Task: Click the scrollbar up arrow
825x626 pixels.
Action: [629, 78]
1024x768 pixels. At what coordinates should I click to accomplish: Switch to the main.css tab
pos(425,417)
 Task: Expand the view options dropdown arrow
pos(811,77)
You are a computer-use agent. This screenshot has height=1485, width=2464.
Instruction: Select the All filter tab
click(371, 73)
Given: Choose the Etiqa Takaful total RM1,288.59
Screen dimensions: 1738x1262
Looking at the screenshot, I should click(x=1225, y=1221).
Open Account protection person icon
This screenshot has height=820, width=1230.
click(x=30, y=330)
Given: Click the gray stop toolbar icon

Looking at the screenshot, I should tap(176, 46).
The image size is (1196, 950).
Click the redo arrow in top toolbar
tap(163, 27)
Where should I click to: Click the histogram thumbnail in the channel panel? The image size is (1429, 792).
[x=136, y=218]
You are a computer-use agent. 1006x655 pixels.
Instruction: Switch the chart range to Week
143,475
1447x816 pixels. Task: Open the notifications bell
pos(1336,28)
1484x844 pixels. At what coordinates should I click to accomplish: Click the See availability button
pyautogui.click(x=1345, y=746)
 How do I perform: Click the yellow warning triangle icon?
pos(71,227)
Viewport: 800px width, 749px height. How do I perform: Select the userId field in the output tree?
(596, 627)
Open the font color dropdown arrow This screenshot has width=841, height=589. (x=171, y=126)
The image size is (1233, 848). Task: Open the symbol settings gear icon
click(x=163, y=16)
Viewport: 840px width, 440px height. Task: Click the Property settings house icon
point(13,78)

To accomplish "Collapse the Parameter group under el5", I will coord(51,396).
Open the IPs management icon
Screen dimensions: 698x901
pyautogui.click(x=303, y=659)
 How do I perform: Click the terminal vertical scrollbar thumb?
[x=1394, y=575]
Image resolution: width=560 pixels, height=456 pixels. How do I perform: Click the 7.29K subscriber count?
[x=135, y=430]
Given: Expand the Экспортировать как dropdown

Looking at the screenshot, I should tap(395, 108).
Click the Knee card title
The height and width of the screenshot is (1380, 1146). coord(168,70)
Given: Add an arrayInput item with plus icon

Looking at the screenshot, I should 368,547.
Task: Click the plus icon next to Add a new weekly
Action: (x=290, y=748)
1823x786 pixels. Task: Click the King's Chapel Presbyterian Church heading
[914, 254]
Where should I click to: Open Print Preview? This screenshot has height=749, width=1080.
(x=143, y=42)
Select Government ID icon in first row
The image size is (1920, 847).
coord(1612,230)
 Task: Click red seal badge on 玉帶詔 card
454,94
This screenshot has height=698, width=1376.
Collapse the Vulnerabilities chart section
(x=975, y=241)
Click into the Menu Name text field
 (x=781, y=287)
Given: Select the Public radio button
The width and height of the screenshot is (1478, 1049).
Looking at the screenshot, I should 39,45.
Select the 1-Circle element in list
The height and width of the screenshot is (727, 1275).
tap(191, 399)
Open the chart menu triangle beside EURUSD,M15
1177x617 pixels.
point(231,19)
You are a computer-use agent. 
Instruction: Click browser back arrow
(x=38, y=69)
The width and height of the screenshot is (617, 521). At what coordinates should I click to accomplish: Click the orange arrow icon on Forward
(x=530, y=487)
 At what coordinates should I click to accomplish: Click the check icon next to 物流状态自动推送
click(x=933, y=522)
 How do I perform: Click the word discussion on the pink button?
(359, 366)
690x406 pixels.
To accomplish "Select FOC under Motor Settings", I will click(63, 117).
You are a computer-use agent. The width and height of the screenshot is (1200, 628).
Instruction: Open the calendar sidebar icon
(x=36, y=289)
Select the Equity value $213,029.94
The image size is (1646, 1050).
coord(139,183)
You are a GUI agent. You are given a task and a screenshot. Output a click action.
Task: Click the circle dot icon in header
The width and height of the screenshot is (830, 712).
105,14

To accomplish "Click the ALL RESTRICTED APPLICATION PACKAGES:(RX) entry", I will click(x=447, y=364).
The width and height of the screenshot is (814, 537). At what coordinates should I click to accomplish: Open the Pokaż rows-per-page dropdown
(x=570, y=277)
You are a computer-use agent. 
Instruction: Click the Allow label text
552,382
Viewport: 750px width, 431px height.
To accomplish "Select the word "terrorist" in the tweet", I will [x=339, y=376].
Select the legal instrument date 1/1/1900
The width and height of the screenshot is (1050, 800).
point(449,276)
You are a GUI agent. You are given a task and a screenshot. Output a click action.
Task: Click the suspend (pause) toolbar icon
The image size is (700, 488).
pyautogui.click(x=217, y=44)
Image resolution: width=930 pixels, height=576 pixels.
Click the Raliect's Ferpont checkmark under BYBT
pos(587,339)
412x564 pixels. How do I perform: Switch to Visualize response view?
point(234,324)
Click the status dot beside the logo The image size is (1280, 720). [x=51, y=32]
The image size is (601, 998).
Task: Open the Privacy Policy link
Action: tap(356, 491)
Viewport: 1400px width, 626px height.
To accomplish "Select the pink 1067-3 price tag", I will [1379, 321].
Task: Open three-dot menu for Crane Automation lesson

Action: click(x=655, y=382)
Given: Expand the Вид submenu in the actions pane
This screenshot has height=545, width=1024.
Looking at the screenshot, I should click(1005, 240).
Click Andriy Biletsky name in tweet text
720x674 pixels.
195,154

........

_ASSIGNMENT_. Complete, exact output of the records is expected.

_WRITTEN RESPONSE_.
Task: Click the scrollbar up arrow
825x626 pixels.
Action: [629, 78]
1024x768 pixels. At what coordinates should I click to accomplish: Switch to the main.css tab
pos(425,417)
 Task: Expand the view options dropdown arrow
pos(811,77)
You are a computer-use agent. This screenshot has height=1485, width=2464.
Instruction: Select the All filter tab
click(371, 73)
Given: Choose the Etiqa Takaful total RM1,288.59
Screen dimensions: 1738x1262
Looking at the screenshot, I should click(x=1225, y=1221).
Open Account protection person icon
This screenshot has height=820, width=1230.
click(x=30, y=330)
Given: Click the gray stop toolbar icon

Looking at the screenshot, I should tap(176, 46).
The image size is (1196, 950).
Click the redo arrow in top toolbar
tap(163, 27)
Where should I click to: Click the histogram thumbnail in the channel panel? The image size is (1429, 792).
[x=136, y=218]
You are a computer-use agent. 1006x655 pixels.
Instruction: Switch the chart range to Week
143,475
1447x816 pixels. Task: Open the notifications bell
pos(1336,28)
1484x844 pixels. At what coordinates should I click to accomplish: Click the See availability button
pyautogui.click(x=1345, y=746)
 How do I perform: Click the yellow warning triangle icon?
pos(71,227)
Viewport: 800px width, 749px height. How do I perform: Select the userId field in the output tree?
(596, 627)
Open the font color dropdown arrow This screenshot has width=841, height=589. (x=171, y=126)
The image size is (1233, 848). Task: Open the symbol settings gear icon
click(x=163, y=16)
Viewport: 840px width, 440px height. Task: Click the Property settings house icon
point(13,78)

To accomplish "Collapse the Parameter group under el5", I will coord(51,396).
Open the IPs management icon
Screen dimensions: 698x901
pyautogui.click(x=303, y=659)
 How do I perform: Click the terminal vertical scrollbar thumb?
[x=1394, y=575]
Image resolution: width=560 pixels, height=456 pixels. How do I perform: Click the 7.29K subscriber count?
[x=135, y=430]
Given: Expand the Экспортировать как dropdown

Looking at the screenshot, I should tap(395, 108).
Click the Knee card title
The height and width of the screenshot is (1380, 1146). coord(168,70)
Given: Add an arrayInput item with plus icon

Looking at the screenshot, I should 368,547.
Task: Click the plus icon next to Add a new weekly
Action: (x=290, y=748)
1823x786 pixels. Task: Click the King's Chapel Presbyterian Church heading
[914, 254]
Where should I click to: Open Print Preview? This screenshot has height=749, width=1080.
(x=143, y=42)
Select Government ID icon in first row
The image size is (1920, 847).
coord(1612,230)
 Task: Click red seal badge on 玉帶詔 card
454,94
This screenshot has height=698, width=1376.
Collapse the Vulnerabilities chart section
(x=975, y=241)
Click into the Menu Name text field
 (x=781, y=287)
Given: Select the Public radio button
The width and height of the screenshot is (1478, 1049).
Looking at the screenshot, I should 39,45.
Select the 1-Circle element in list
The height and width of the screenshot is (727, 1275).
tap(191, 399)
Open the chart menu triangle beside EURUSD,M15
1177x617 pixels.
point(231,19)
You are a computer-use agent. 
Instruction: Click browser back arrow
(x=38, y=69)
The width and height of the screenshot is (617, 521). At what coordinates should I click to accomplish: Click the orange arrow icon on Forward
(x=530, y=487)
 At what coordinates should I click to accomplish: Click the check icon next to 物流状态自动推送
click(x=933, y=522)
 How do I perform: Click the word discussion on the pink button?
(359, 366)
690x406 pixels.
To accomplish "Select FOC under Motor Settings", I will click(63, 117).
You are a computer-use agent. The width and height of the screenshot is (1200, 628).
Instruction: Open the calendar sidebar icon
(x=36, y=289)
Select the Equity value $213,029.94
The image size is (1646, 1050).
coord(139,183)
You are a GUI agent. You are given a task and a screenshot. Output a click action.
Task: Click the circle dot icon in header
The width and height of the screenshot is (830, 712).
105,14

To accomplish "Click the ALL RESTRICTED APPLICATION PACKAGES:(RX) entry", I will click(x=447, y=364).
The width and height of the screenshot is (814, 537). At what coordinates should I click to accomplish: Open the Pokaż rows-per-page dropdown
(x=570, y=277)
You are a computer-use agent. 
Instruction: Click the Allow label text
552,382
Viewport: 750px width, 431px height.
To accomplish "Select the word "terrorist" in the tweet", I will [x=339, y=376].
Select the legal instrument date 1/1/1900
The width and height of the screenshot is (1050, 800).
point(449,276)
You are a GUI agent. You are given a task and a screenshot. Output a click action.
Task: Click the suspend (pause) toolbar icon
The image size is (700, 488).
pyautogui.click(x=217, y=44)
Image resolution: width=930 pixels, height=576 pixels.
Click the Raliect's Ferpont checkmark under BYBT
pos(587,339)
412x564 pixels. How do I perform: Switch to Visualize response view?
point(234,324)
Click the status dot beside the logo The image size is (1280, 720). [x=51, y=32]
The image size is (601, 998).
Task: Open the Privacy Policy link
Action: tap(356, 491)
Viewport: 1400px width, 626px height.
To accomplish "Select the pink 1067-3 price tag", I will [1379, 321].
Task: Open three-dot menu for Crane Automation lesson

Action: click(x=655, y=382)
Given: Expand the Вид submenu in the actions pane
This screenshot has height=545, width=1024.
Looking at the screenshot, I should click(1005, 240).
Click Andriy Biletsky name in tweet text
720x674 pixels.
195,154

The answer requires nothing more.